#### Problem description:
Write the next part of the article about the fire at the Hopewell mattress manufacturer, picking up after its last sentence.

Text passage start

Fire destroyed the building but not the mission of Hopewell mattress manufacturer

This photo, taken March 19, 2023, shows the former Winndom Mattress building in Hopewell being destroyed by a fire. Six weeks after the fire, the family-owned Winndom restarted shipping custom-made mattresses to its vendors from a new location on Randolph Road.
This photo, taken March 19, 2023, shows the former Winndom Mattress building in Hopewell being destroyed by a fire. Six weeks after the fire, the family-owned Winndom restarted shipping custom-made mattresses to its vendors from a new location on Randolph Road.

HOPEWELL – If Justin Faison learned anything from a March 2023 fire that destroyed his family’s company headquarters and warehouse, it was this: Don’t sleep on a business whose business is how people sleep.

“We were basically out of business for six weeks,” Faison, the owner and CEO of Winndom Mattress, recalled. “The fire was on March 19, and we were back in business on May 1.”

In this instance, the grieving process and the process of handmade mattress manufacturing ran parallel. Faison, son-in-law of the late founder of the business, understood the catastrophic consequences of the fire, but he also understood that even though the building had gone up in smoke, the mission could not.

“We had a lot of back orders the time we were out,” Faison said. “We told them to just keep taking orders, and by the first of May, we’d have it to them. It ended up working out.”

Nine months after the fire wiped out its main facility on Rev. CW Harris Street, Winndom Mattress has set up shop in a building on Randolph Road just across the railroad tracks from downtown Hopewell. Like the products it makes, the new facility is a work in progress – beams show where the office ceilings will soon be, and some areas are in need of a paint job – but in the area where the mattresses are made, workers move briskly among the various stations.

Wood sits on the floor waiting to be framed into bed bases. Several dozen coil-spring mattress skeletons rest against the wall waiting for their turn to be covered. Finished products are wrapped in plastic and moved to the loading dock ready to be put into delivery trucks.

Justin Faison, owner and CEO of Winndom Mattress, looks over the coil-spring frames that line a wall of the company's new manufacturing facility on Randolph Road in Hopewell on Wednesday, Dec. 13, 2023. A fire earlier this year destroyed the company's location on Rev. CW Harris Street, but Faison said within six weeks, custom mattress orders were filled.

The only reminders of the March 19 fire are photographs of the scene ... and of course the memories of Faison and the workers as they watched the late-night blaze.

“It was a Sunday, and I got the call Sunday night around 10:30 that there was a commercial building fire on our street,” Faison said. “I didn’t know at the time it was our building. I got to the scene around 11:15 or something like that, and it already was a total-loss collapse. There were two ladder trucks on it shooting water, and then it was over with.”

Text passage end
Excerpted data start

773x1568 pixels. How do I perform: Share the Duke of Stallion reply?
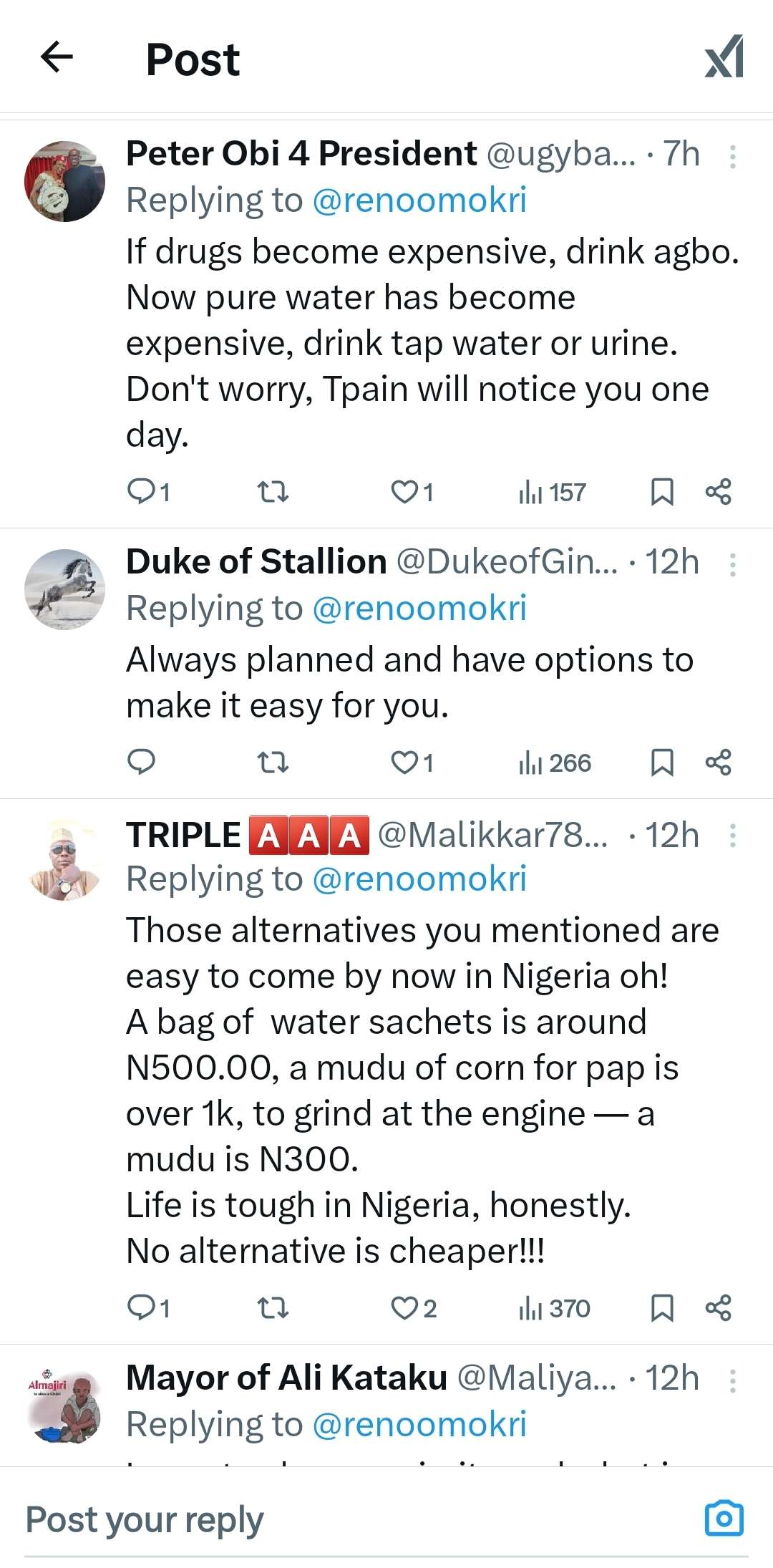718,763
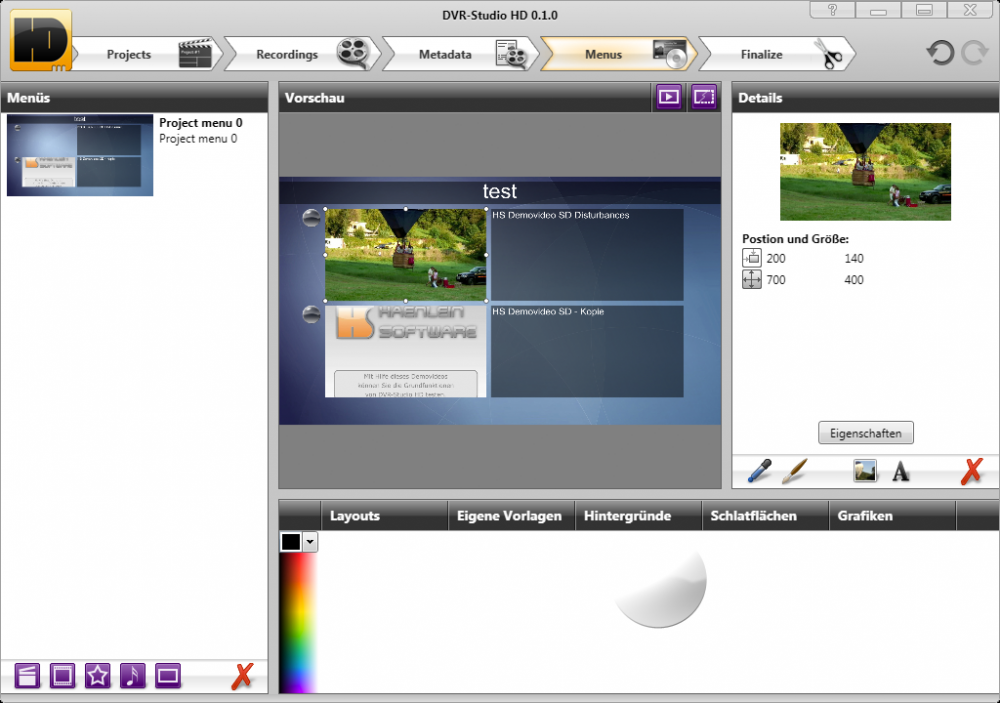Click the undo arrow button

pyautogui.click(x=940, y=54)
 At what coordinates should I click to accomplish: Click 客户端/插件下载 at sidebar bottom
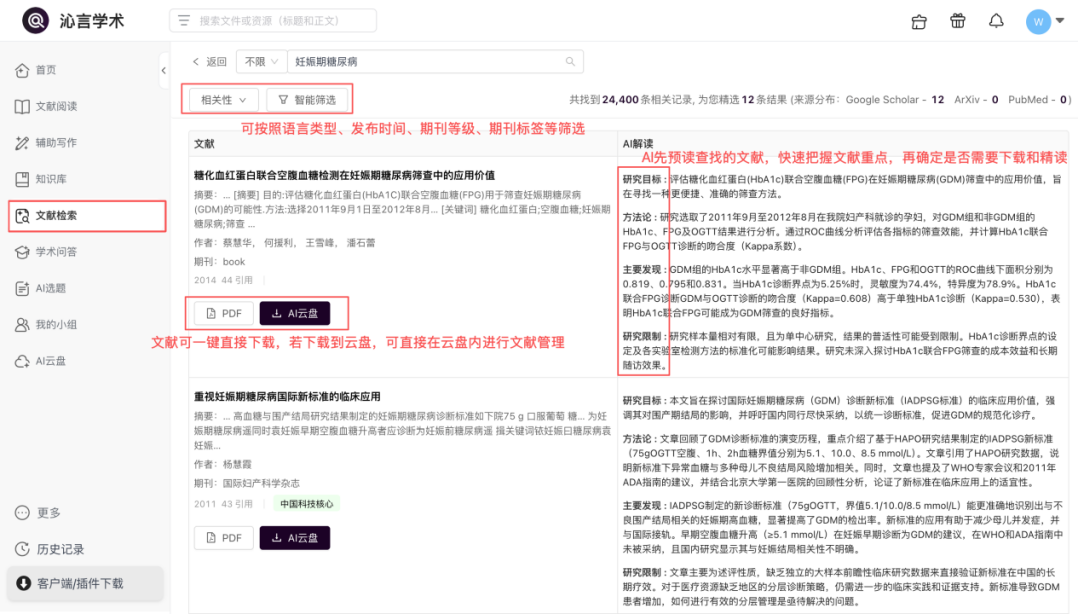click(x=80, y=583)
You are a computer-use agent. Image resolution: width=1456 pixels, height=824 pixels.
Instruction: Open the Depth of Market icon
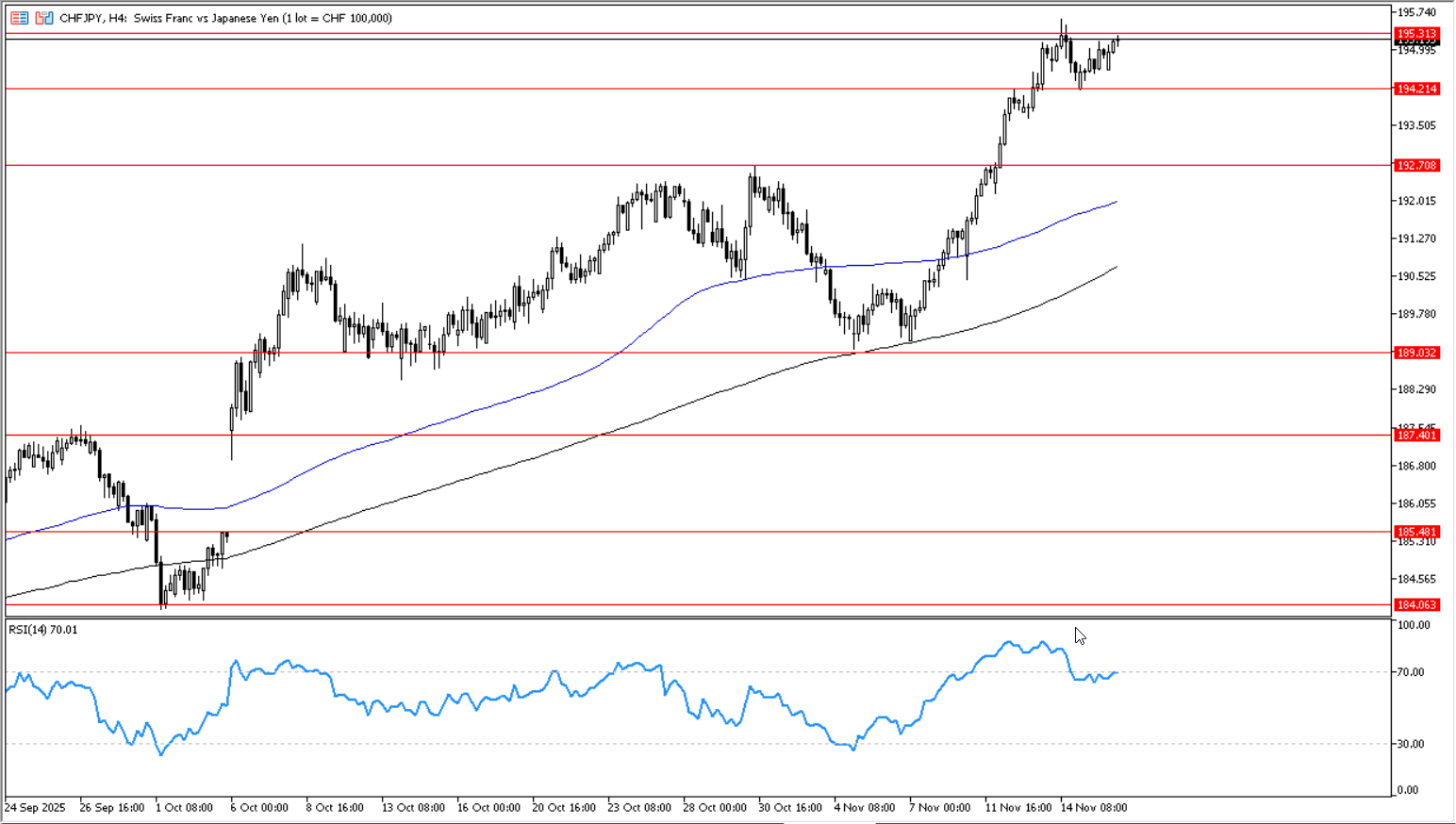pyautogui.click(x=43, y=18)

Excerpted data end

#### Written answer:
Since most of Winndom’s mattresses are made to order, Faison said there was not much finished stock in the warehouse. However, they lost a lot of materials.

“We lost everything,” he said.

To this day, Faison said, he does not really know what caused the fire. His assumption is that it was electrical.

Of seeing the building burn, Faison said, “It was probably one of the most helpless feelings of my life.”

Winn Butterworth, the company founder, sold mattresses for a living until, according to his online obituary from 2013, he “quickly learned he could produce a better product himself.” With the help of his partners and close friends, he founded “Custom Comfort by Winn,” a company priding itself on handcrafting each mattress individually, in 1989.

Operating out of the location on Rev. CW Harris Street – it was known as Terminal Street then – Butterworth’s company churned out mattresses that were sold by various furniture stores around the area. One of those stores bears the family name of Butterworth, who Faison said are Winn’s cousins.

When Winn Butterworth died at age 60 in 2013, his daughter and son-in-law, Carman and Justin Faison, took over management of the company. One of Winn’s original partners, Chuck Lynch, still works for the family.

“I thought it was all over,” Lynch said about his recollections of the fire. Asked how he thought his friend Winn would have reacted to the catastrophe, Lynch said softly, “Lord, it probably would have killed him. He would have had a heart attack.”

Not allowing themselves much time to grieve, Faison said he got on the phone the very next morning and began calling his vendors. Some of them already had heard, but others he said were just in shock. Instead of giving up on them, Faison said his customers were completely sympathetic to the plight and told him they would be ready to take his products when they were ready to ship them.

Faison also said Hopewell city government was beside them right from the start.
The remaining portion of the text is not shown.